* ACTIVITY LIST
1. In the domestic violence article, reproduce the passage that begins at the words "By Beverly Gadson-Birch" and stops after the words "the United States.".
2. In the domestic violence article, what does the name of David's organization, CAPA, stand for?
3. Extend the domestic violence article with new writing that picks up after its final sentence.

By Beverly Gadson-Birch 
 

Several years ago I wrote an article on Domestic Violence. After the recent murder of Malakia Frazier, a 26 year old pregnant woman, I felt compelled to address this issue on behalf of her and her baby in Intensive Care. If this article prevents others from a similar fate, Malakia’s death would not have been in vain. Shortly after the article on Domestic Violence appeared in the Chronicle, an inmate wrote a letter to me addressed to the Chronicle. I will refer to the inmate as David to protect his privacy. David had been in the military and was serving time for spousal abuse and rape. He acknowledged that domestic violence is a growing epidemic in the United States.

In prison, David started a non-profit organization called CAPA (Completely Against Physical Abuse). He thanked me for doing the article and in his own words said, “You taught me what I was doing was wrong and I had no right to do what I did to her.” It’s people like David that make writing worthwhile.

* GIVEN INFORMATION

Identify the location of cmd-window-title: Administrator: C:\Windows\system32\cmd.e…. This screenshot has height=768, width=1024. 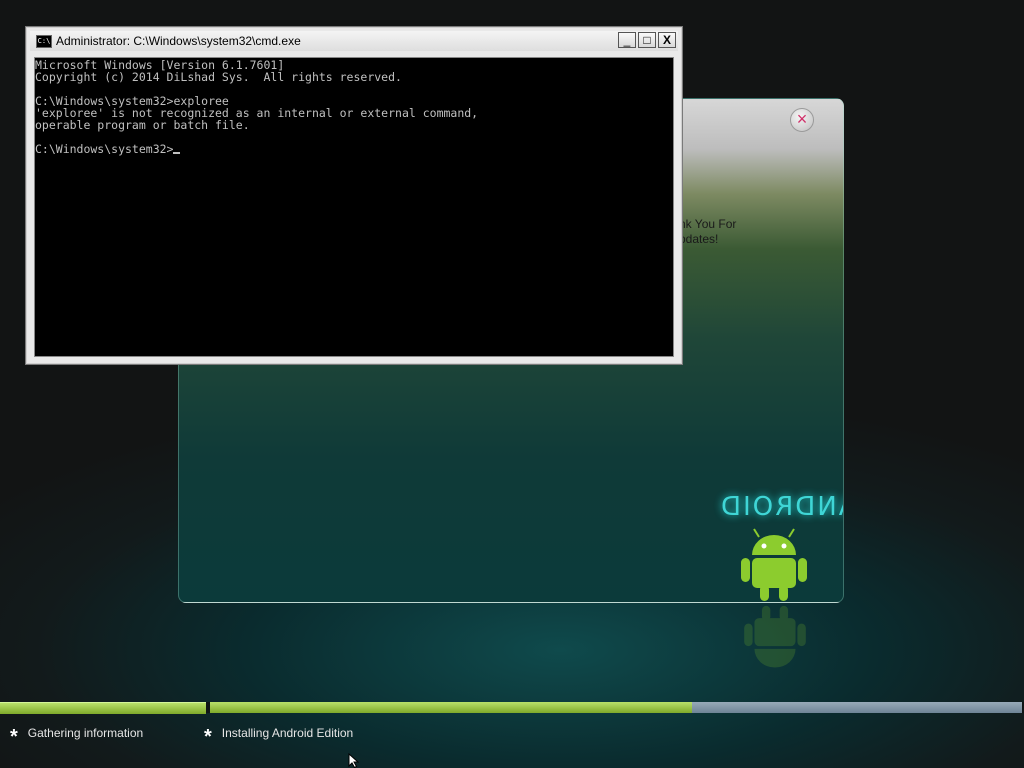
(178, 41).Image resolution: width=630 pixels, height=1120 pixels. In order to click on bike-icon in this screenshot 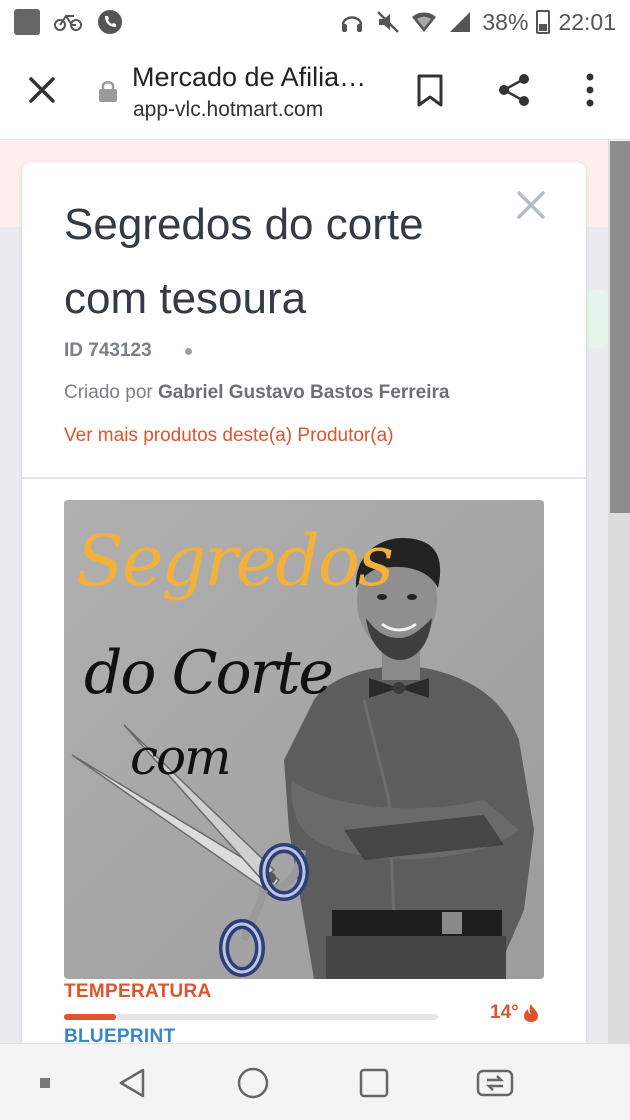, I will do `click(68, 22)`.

==

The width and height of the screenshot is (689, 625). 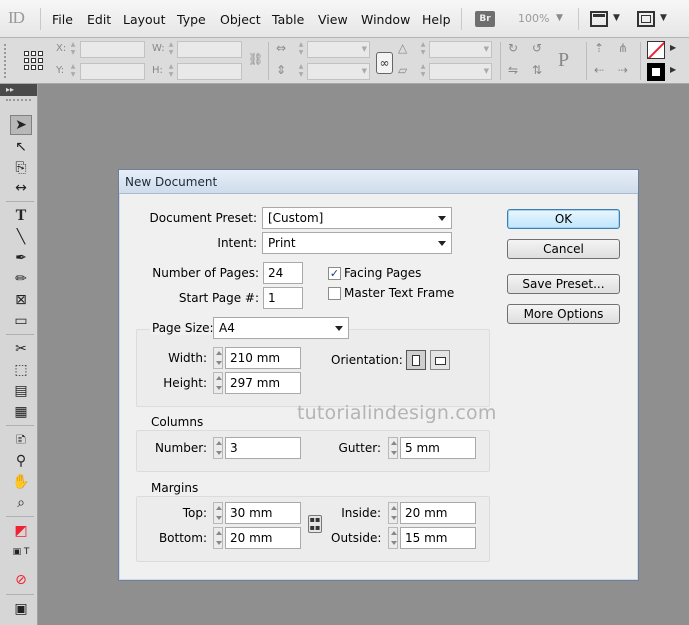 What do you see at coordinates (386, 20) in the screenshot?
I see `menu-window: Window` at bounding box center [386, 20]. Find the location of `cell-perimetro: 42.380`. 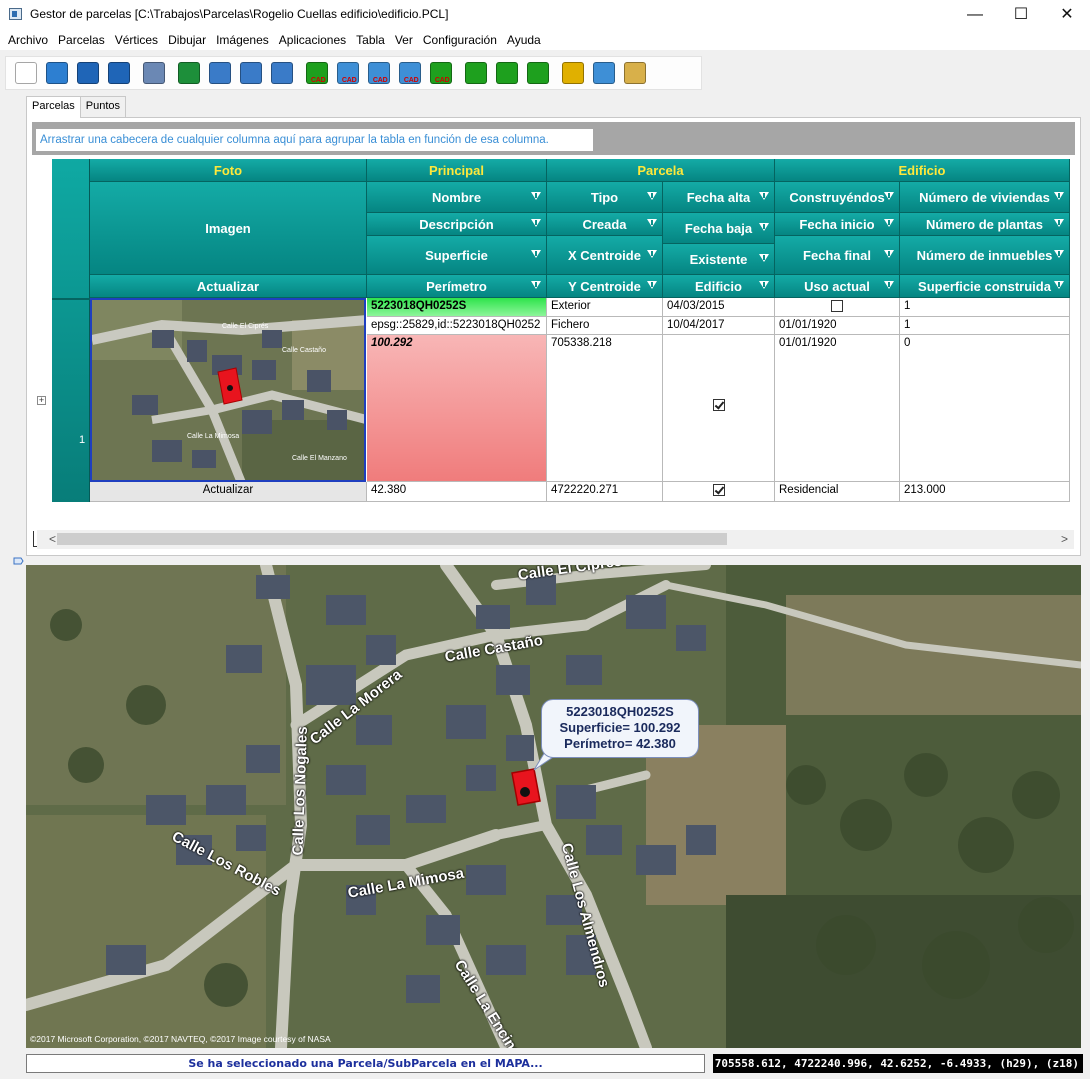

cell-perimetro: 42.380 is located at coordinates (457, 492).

---

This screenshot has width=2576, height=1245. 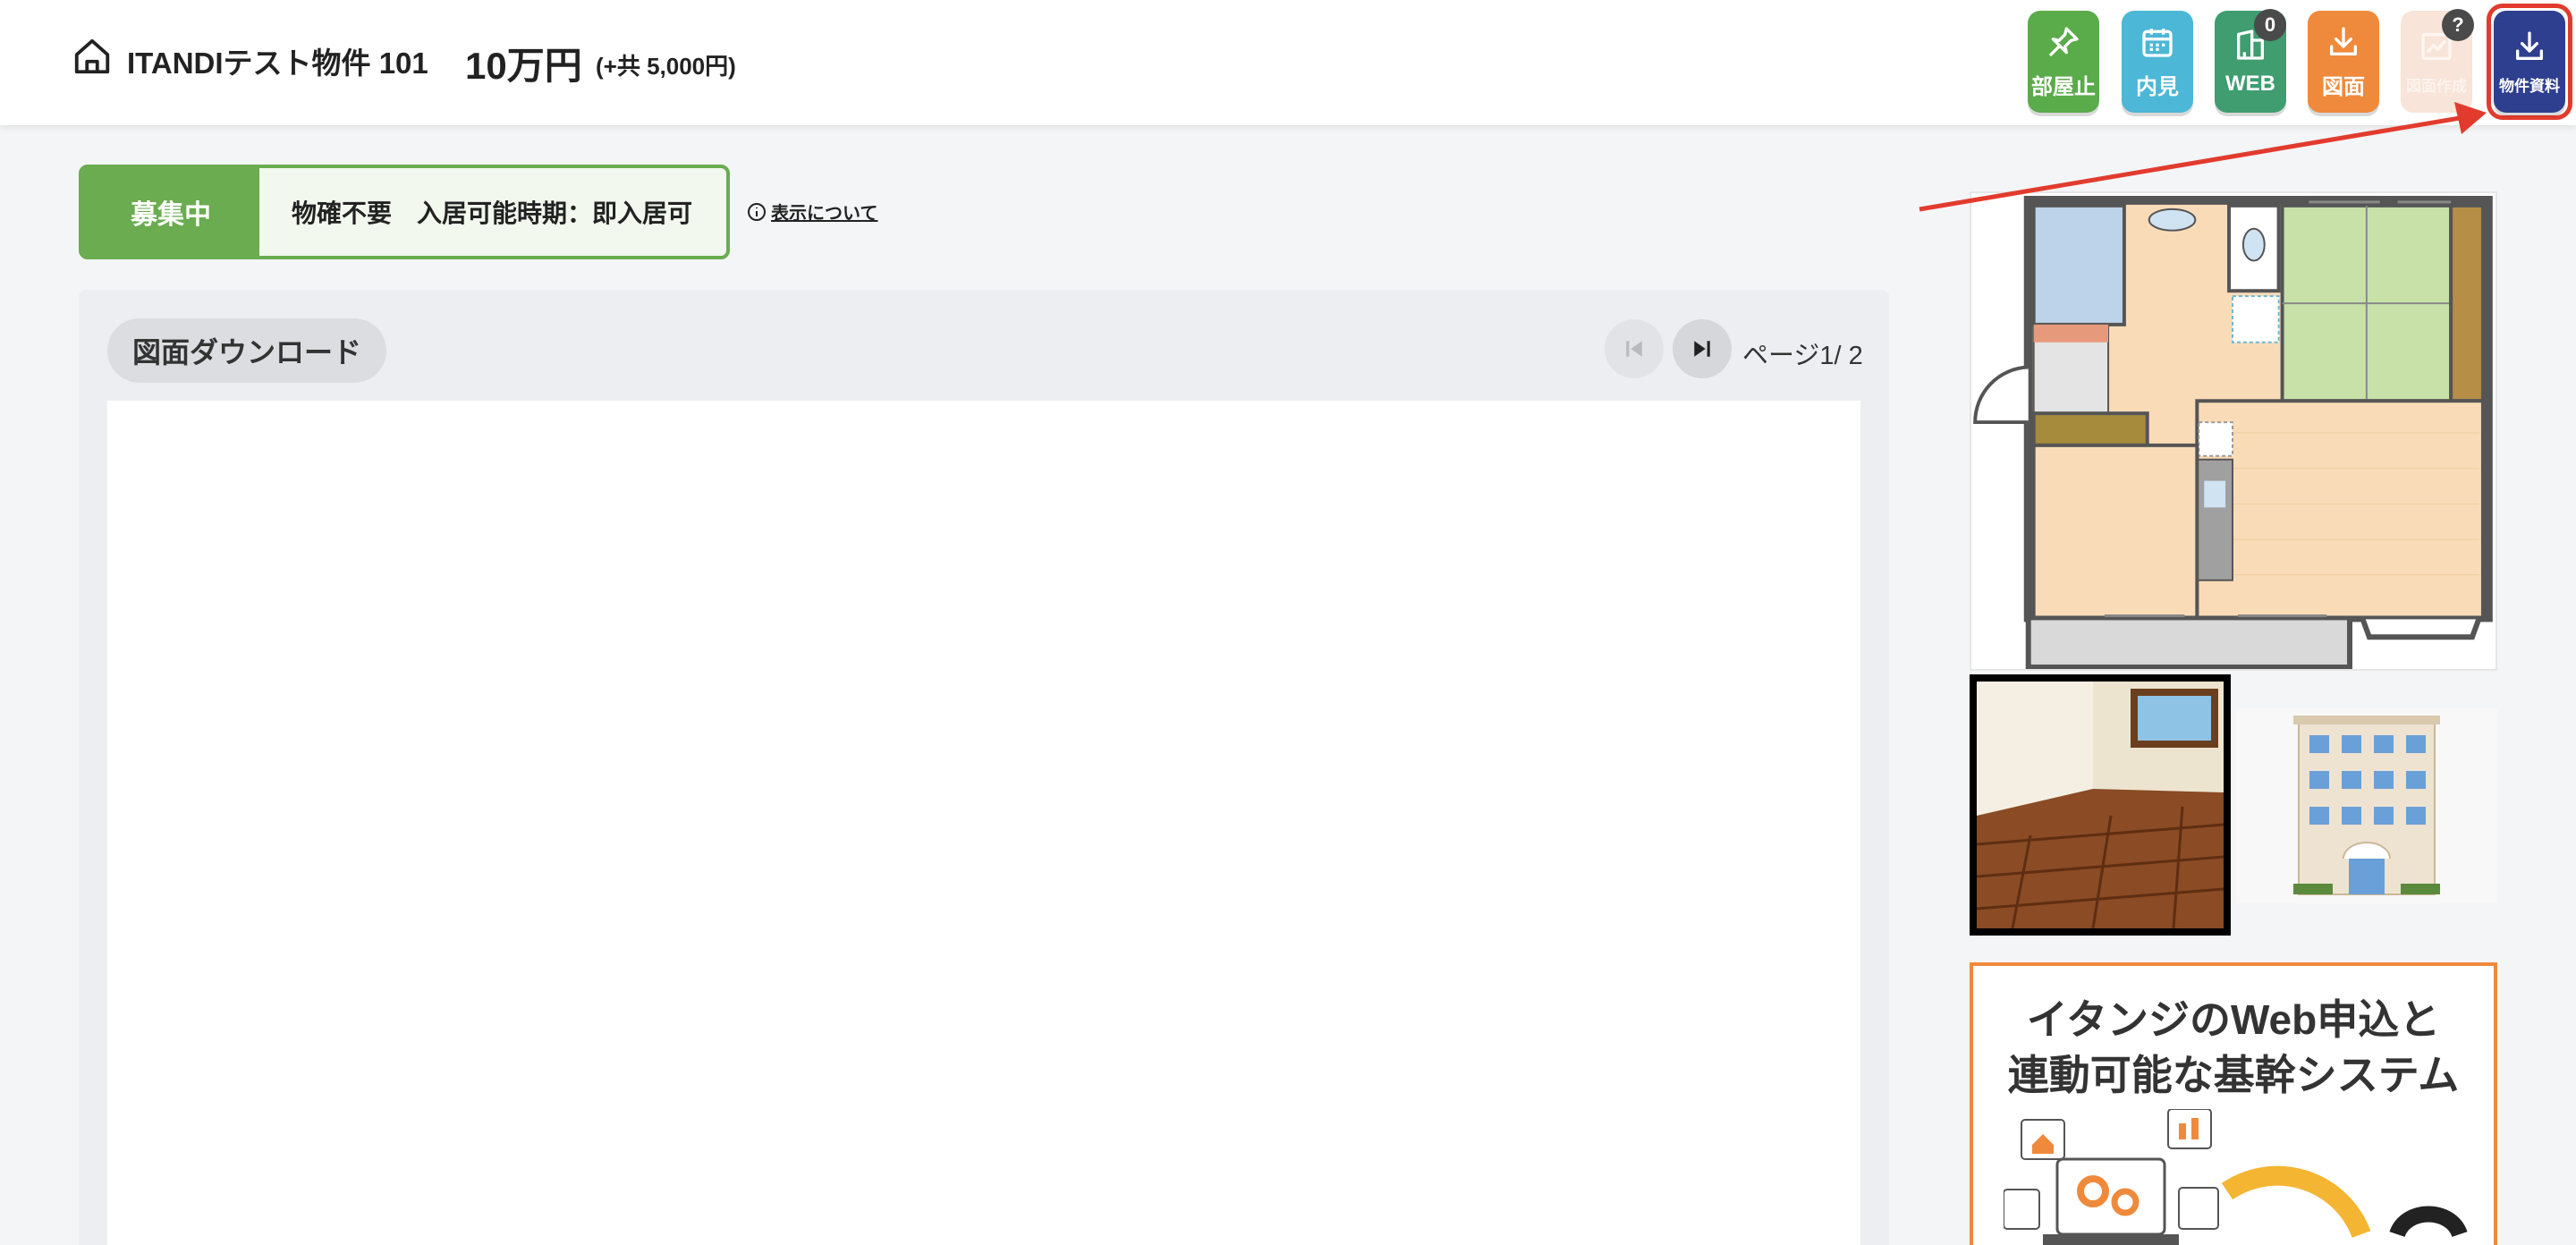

* TASK-BY-TASK OUTPUTS
1.
By Beverly Gadson-Birch 
 

Several years ago I wrote an article on Domestic Violence. After the recent murder of Malakia Frazier, a 26 year old pregnant woman, I felt compelled to address this issue on behalf of her and her baby in Intensive Care. If this article prevents others from a similar fate, Malakia’s death would not have been in vain. Shortly after the article on Domestic Violence appeared in the Chronicle, an inmate wrote a letter to me addressed to the Chronicle. I will refer to the inmate as David to protect his privacy. David had been in the military and was serving time for spousal abuse and rape. He acknowledged that domestic violence is a growing epidemic in the United States.

2. Completely Against Physical Abuse

3.
There are many victims of domestic violence—too afraid to leave and too afraid to speak out. I, too, was confronted with spousal abuse in a previous relationship. Now, y’all make sure if you gonna carry a bone, be sure you carry it straight. Don’t chop on it before you get where you are going.

I said previous; not present. Now, as I was saying, a former partner thought he was going to abuse me. I knew that boy didn’t have the sense he was born with if he thought he was going to abuse John T’s (that’s my daddy) daughter. No sir, that wasn’t about to happen. John T also had five boys and anyone of those boys would have made a believer out of him. I was raised in a close knit family. We live by the law but anyone who knows those Gadson girls knows that if you mess with one the whole darn family will be on your doorstep.

In case you didn’t know, there are about a dozen of us chillin. My parents made it clear from the giddy up when those fellows came-a-calling, don’t put your hands on my child. I think the word got out that while those Gadson girls look refined, you had better not mess with them. We got some Annie Oaklies in the family. One of those Gadson gals is a carpenter. I knew something was wrong with that one when I went to her house and she was installing a sink.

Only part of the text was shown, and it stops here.